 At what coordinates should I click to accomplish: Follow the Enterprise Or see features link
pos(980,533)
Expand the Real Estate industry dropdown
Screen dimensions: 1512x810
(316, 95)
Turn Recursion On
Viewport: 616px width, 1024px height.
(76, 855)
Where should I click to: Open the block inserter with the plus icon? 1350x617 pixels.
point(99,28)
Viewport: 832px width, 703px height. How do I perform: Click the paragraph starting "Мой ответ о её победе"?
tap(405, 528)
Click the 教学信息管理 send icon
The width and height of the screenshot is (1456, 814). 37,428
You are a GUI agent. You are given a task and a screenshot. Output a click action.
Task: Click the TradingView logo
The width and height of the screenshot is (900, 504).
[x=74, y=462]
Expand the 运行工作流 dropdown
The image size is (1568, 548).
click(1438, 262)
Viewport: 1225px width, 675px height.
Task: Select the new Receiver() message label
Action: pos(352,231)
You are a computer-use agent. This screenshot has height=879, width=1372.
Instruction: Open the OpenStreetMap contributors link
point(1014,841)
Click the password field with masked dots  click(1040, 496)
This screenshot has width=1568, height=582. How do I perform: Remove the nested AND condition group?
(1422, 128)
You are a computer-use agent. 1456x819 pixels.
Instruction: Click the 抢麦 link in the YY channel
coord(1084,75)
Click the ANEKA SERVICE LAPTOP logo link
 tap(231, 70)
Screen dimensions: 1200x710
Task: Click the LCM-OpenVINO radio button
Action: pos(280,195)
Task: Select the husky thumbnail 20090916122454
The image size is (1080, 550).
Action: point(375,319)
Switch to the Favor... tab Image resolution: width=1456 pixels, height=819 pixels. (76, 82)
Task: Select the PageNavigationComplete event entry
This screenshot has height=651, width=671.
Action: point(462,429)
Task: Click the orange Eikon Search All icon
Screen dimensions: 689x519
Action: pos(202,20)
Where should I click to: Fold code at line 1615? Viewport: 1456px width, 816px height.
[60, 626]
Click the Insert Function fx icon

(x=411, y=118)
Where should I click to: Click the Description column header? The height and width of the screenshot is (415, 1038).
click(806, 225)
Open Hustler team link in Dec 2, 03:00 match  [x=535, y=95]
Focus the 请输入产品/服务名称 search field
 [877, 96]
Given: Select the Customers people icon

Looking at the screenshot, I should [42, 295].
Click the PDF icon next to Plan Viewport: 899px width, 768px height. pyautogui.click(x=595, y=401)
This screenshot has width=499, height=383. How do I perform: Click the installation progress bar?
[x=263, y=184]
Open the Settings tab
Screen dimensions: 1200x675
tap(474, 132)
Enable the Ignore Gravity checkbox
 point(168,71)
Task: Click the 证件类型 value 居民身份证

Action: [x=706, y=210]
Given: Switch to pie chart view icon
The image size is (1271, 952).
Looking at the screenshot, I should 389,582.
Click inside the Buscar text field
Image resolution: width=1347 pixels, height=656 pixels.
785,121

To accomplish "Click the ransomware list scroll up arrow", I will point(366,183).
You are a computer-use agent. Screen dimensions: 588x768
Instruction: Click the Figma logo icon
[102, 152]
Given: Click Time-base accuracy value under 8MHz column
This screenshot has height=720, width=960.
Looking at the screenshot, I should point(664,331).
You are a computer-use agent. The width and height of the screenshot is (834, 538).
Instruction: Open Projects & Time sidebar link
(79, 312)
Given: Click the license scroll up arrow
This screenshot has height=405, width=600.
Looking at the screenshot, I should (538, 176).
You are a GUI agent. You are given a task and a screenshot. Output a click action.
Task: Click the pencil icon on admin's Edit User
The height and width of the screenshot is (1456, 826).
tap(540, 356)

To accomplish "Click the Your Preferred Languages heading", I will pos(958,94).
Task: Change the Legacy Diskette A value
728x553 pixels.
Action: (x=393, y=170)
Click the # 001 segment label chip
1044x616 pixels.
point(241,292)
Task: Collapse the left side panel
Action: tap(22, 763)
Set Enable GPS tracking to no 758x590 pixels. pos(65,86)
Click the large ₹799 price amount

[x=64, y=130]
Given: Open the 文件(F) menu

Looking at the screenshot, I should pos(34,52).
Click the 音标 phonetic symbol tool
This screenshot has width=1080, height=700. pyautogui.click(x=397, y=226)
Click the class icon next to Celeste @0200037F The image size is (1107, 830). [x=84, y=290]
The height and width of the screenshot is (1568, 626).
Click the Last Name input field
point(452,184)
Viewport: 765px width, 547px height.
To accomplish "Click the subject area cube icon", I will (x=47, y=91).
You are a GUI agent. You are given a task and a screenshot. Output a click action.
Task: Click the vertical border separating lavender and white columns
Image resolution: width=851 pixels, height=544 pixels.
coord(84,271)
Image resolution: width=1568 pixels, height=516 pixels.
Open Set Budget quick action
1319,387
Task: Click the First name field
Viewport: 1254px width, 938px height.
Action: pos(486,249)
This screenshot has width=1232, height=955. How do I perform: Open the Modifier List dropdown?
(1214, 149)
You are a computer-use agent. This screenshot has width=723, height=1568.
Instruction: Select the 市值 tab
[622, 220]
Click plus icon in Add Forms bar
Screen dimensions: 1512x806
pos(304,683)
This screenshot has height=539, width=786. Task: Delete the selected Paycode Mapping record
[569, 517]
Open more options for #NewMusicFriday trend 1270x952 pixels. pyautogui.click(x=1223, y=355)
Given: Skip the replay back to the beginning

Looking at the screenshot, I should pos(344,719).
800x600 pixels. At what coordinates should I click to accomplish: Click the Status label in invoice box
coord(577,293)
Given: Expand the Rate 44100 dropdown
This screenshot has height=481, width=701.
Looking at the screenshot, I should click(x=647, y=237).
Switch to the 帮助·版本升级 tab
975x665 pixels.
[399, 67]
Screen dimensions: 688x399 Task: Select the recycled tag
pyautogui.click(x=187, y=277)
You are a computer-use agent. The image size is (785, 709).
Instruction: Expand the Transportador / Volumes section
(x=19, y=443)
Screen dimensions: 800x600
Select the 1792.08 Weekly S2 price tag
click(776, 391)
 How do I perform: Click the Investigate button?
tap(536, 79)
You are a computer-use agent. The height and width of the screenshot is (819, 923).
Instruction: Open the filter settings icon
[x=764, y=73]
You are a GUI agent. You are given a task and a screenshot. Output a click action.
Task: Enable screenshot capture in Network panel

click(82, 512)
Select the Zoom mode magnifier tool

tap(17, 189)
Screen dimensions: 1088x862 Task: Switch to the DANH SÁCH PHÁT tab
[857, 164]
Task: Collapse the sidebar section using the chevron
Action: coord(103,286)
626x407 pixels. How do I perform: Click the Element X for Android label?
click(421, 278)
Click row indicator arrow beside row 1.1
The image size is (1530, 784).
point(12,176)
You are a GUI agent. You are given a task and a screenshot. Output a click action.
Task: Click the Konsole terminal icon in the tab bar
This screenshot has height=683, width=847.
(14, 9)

* * * *

TASK STATEMENT: Reproduce every one of the records above word for word, leaving nothing out and changing nothing.

COMPLETED EXERCISE:
 At what coordinates should I click to accomplish: Follow the Enterprise Or see features link
pos(980,533)
Expand the Real Estate industry dropdown
Screen dimensions: 1512x810
(316, 95)
Turn Recursion On
Viewport: 616px width, 1024px height.
(76, 855)
Where should I click to: Open the block inserter with the plus icon? 1350x617 pixels.
point(99,28)
Viewport: 832px width, 703px height. How do I perform: Click the paragraph starting "Мой ответ о её победе"?
tap(405, 528)
Click the 教学信息管理 send icon
The width and height of the screenshot is (1456, 814). 37,428
You are a GUI agent. You are given a task and a screenshot. Output a click action.
Task: Click the TradingView logo
The width and height of the screenshot is (900, 504).
[x=74, y=462]
Expand the 运行工作流 dropdown
The image size is (1568, 548).
click(1438, 262)
Viewport: 1225px width, 675px height.
Task: Select the new Receiver() message label
Action: pos(352,231)
You are a computer-use agent. This screenshot has height=879, width=1372.
Instruction: Open the OpenStreetMap contributors link
point(1014,841)
Click the password field with masked dots  click(1040, 496)
This screenshot has width=1568, height=582. How do I perform: Remove the nested AND condition group?
(1422, 128)
You are a computer-use agent. 1456x819 pixels.
Instruction: Click the 抢麦 link in the YY channel
coord(1084,75)
Click the ANEKA SERVICE LAPTOP logo link
 tap(231, 70)
Screen dimensions: 1200x710
Task: Click the LCM-OpenVINO radio button
Action: pos(280,195)
Task: Select the husky thumbnail 20090916122454
The image size is (1080, 550).
Action: point(375,319)
Switch to the Favor... tab Image resolution: width=1456 pixels, height=819 pixels. (76, 82)
Task: Select the PageNavigationComplete event entry
This screenshot has height=651, width=671.
Action: point(462,429)
Task: Click the orange Eikon Search All icon
Screen dimensions: 689x519
Action: pos(202,20)
Where should I click to: Fold code at line 1615? Viewport: 1456px width, 816px height.
[60, 626]
Click the Insert Function fx icon

(x=411, y=118)
Where should I click to: Click the Description column header? The height and width of the screenshot is (415, 1038).
click(806, 225)
Open Hustler team link in Dec 2, 03:00 match  [x=535, y=95]
Focus the 请输入产品/服务名称 search field
 [877, 96]
Given: Select the Customers people icon

Looking at the screenshot, I should [42, 295].
Click the PDF icon next to Plan Viewport: 899px width, 768px height. pyautogui.click(x=595, y=401)
This screenshot has width=499, height=383. How do I perform: Click the installation progress bar?
[x=263, y=184]
Open the Settings tab
Screen dimensions: 1200x675
tap(474, 132)
Enable the Ignore Gravity checkbox
 point(168,71)
Task: Click the 证件类型 value 居民身份证

Action: [x=706, y=210]
Given: Switch to pie chart view icon
The image size is (1271, 952).
Looking at the screenshot, I should 389,582.
Click inside the Buscar text field
Image resolution: width=1347 pixels, height=656 pixels.
785,121

To accomplish "Click the ransomware list scroll up arrow", I will point(366,183).
You are a computer-use agent. Screen dimensions: 588x768
Instruction: Click the Figma logo icon
[102, 152]
Given: Click Time-base accuracy value under 8MHz column
This screenshot has height=720, width=960.
Looking at the screenshot, I should point(664,331).
You are a computer-use agent. The width and height of the screenshot is (834, 538).
Instruction: Open Projects & Time sidebar link
(79, 312)
Given: Click the license scroll up arrow
This screenshot has height=405, width=600.
Looking at the screenshot, I should (538, 176).
You are a GUI agent. You are given a task and a screenshot. Output a click action.
Task: Click the pencil icon on admin's Edit User
The height and width of the screenshot is (1456, 826).
tap(540, 356)

To accomplish "Click the Your Preferred Languages heading", I will pos(958,94).
Task: Change the Legacy Diskette A value
728x553 pixels.
Action: (x=393, y=170)
Click the # 001 segment label chip
1044x616 pixels.
point(241,292)
Task: Collapse the left side panel
Action: tap(22, 763)
Set Enable GPS tracking to no 758x590 pixels. pos(65,86)
Click the large ₹799 price amount

[x=64, y=130]
Given: Open the 文件(F) menu

Looking at the screenshot, I should pos(34,52).
Click the 音标 phonetic symbol tool
This screenshot has width=1080, height=700. pyautogui.click(x=397, y=226)
Click the class icon next to Celeste @0200037F The image size is (1107, 830). [x=84, y=290]
The height and width of the screenshot is (1568, 626).
Click the Last Name input field
point(452,184)
Viewport: 765px width, 547px height.
To accomplish "Click the subject area cube icon", I will (x=47, y=91).
You are a GUI agent. You are given a task and a screenshot. Output a click action.
Task: Click the vertical border separating lavender and white columns
Image resolution: width=851 pixels, height=544 pixels.
coord(84,271)
Image resolution: width=1568 pixels, height=516 pixels.
Open Set Budget quick action
1319,387
Task: Click the First name field
Viewport: 1254px width, 938px height.
Action: pos(486,249)
This screenshot has width=1232, height=955. How do I perform: Open the Modifier List dropdown?
(1214, 149)
You are a computer-use agent. This screenshot has width=723, height=1568.
Instruction: Select the 市值 tab
[622, 220]
Click plus icon in Add Forms bar
Screen dimensions: 1512x806
pos(304,683)
This screenshot has height=539, width=786. Task: Delete the selected Paycode Mapping record
[569, 517]
Open more options for #NewMusicFriday trend 1270x952 pixels. pyautogui.click(x=1223, y=355)
Given: Skip the replay back to the beginning

Looking at the screenshot, I should pos(344,719).
800x600 pixels. At what coordinates should I click to accomplish: Click the Status label in invoice box
coord(577,293)
Given: Expand the Rate 44100 dropdown
This screenshot has height=481, width=701.
Looking at the screenshot, I should click(x=647, y=237).
Switch to the 帮助·版本升级 tab
975x665 pixels.
[399, 67]
Screen dimensions: 688x399 Task: Select the recycled tag
pyautogui.click(x=187, y=277)
You are a computer-use agent. The image size is (785, 709).
Instruction: Expand the Transportador / Volumes section
(x=19, y=443)
Screen dimensions: 800x600
Select the 1792.08 Weekly S2 price tag
click(776, 391)
 How do I perform: Click the Investigate button?
tap(536, 79)
You are a computer-use agent. The height and width of the screenshot is (819, 923).
Instruction: Open the filter settings icon
[x=764, y=73]
You are a GUI agent. You are given a task and a screenshot. Output a click action.
Task: Enable screenshot capture in Network panel

click(82, 512)
Select the Zoom mode magnifier tool

tap(17, 189)
Screen dimensions: 1088x862 Task: Switch to the DANH SÁCH PHÁT tab
[857, 164]
Task: Collapse the sidebar section using the chevron
Action: coord(103,286)
626x407 pixels. How do I perform: Click the Element X for Android label?
click(421, 278)
Click row indicator arrow beside row 1.1
The image size is (1530, 784).
point(12,176)
You are a GUI agent. You are given a task and a screenshot. Output a click action.
Task: Click the Konsole terminal icon in the tab bar
This screenshot has height=683, width=847.
(14, 9)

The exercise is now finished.